Exercise directions ▸
A word-for-word restatement of the data is what is needed.

### Given records ###

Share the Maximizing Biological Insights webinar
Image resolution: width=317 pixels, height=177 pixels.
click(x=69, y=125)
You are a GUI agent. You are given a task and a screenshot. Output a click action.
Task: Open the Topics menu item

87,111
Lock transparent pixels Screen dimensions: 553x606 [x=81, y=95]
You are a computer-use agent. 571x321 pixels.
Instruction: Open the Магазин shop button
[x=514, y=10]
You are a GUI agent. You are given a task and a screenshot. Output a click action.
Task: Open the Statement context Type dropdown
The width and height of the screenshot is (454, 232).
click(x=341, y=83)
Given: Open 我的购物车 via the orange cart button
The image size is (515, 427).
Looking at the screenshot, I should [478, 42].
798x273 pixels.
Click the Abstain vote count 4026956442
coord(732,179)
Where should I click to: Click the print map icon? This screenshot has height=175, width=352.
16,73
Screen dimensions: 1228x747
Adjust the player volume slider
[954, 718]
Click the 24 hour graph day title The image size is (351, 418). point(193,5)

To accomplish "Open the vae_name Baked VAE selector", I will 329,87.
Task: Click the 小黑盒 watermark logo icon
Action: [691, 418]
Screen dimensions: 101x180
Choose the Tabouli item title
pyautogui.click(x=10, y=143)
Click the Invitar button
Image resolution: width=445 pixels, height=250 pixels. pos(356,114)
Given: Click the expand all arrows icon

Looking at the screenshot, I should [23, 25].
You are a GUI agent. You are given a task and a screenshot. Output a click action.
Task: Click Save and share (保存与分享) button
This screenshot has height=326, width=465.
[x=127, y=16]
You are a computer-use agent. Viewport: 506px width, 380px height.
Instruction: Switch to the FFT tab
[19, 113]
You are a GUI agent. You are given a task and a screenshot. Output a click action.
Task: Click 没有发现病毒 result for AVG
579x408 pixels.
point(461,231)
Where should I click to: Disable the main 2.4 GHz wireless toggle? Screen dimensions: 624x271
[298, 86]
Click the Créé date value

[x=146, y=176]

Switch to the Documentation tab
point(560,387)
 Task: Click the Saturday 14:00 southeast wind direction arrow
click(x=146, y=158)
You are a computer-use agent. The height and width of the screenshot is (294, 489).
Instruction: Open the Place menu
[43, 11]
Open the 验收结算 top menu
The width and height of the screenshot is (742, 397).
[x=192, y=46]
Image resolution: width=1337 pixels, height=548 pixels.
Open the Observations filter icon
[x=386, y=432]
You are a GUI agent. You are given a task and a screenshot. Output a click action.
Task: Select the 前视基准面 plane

###

Reply to the exercise ▸
Share the Maximizing Biological Insights webinar
Image resolution: width=317 pixels, height=177 pixels.
click(x=69, y=125)
You are a GUI agent. You are given a task and a screenshot. Output a click action.
Task: Open the Topics menu item

87,111
Lock transparent pixels Screen dimensions: 553x606 [x=81, y=95]
You are a computer-use agent. 571x321 pixels.
Instruction: Open the Магазин shop button
[x=514, y=10]
You are a GUI agent. You are given a task and a screenshot. Output a click action.
Task: Open the Statement context Type dropdown
The width and height of the screenshot is (454, 232).
click(x=341, y=83)
Given: Open 我的购物车 via the orange cart button
The image size is (515, 427).
Looking at the screenshot, I should [478, 42].
798x273 pixels.
Click the Abstain vote count 4026956442
coord(732,179)
Where should I click to: Click the print map icon? This screenshot has height=175, width=352.
16,73
Screen dimensions: 1228x747
Adjust the player volume slider
[954, 718]
Click the 24 hour graph day title The image size is (351, 418). point(193,5)

To accomplish "Open the vae_name Baked VAE selector", I will 329,87.
Task: Click the 小黑盒 watermark logo icon
Action: [691, 418]
Screen dimensions: 101x180
Choose the Tabouli item title
pyautogui.click(x=10, y=143)
Click the Invitar button
Image resolution: width=445 pixels, height=250 pixels. pos(356,114)
Given: Click the expand all arrows icon

Looking at the screenshot, I should [23, 25].
You are a GUI agent. You are given a task and a screenshot. Output a click action.
Task: Click Save and share (保存与分享) button
This screenshot has height=326, width=465.
[x=127, y=16]
You are a computer-use agent. Viewport: 506px width, 380px height.
Instruction: Switch to the FFT tab
[19, 113]
You are a GUI agent. You are given a task and a screenshot. Output a click action.
Task: Click 没有发现病毒 result for AVG
579x408 pixels.
point(461,231)
Where should I click to: Disable the main 2.4 GHz wireless toggle? Screen dimensions: 624x271
[298, 86]
Click the Créé date value

[x=146, y=176]

Switch to the Documentation tab
point(560,387)
 Task: Click the Saturday 14:00 southeast wind direction arrow
click(x=146, y=158)
You are a computer-use agent. The height and width of the screenshot is (294, 489).
Instruction: Open the Place menu
[43, 11]
Open the 验收结算 top menu
The width and height of the screenshot is (742, 397).
[x=192, y=46]
Image resolution: width=1337 pixels, height=548 pixels.
Open the Observations filter icon
[x=386, y=432]
You are a GUI agent. You are given a task and a screenshot. Output a click action.
Task: Select the 前视基准面 plane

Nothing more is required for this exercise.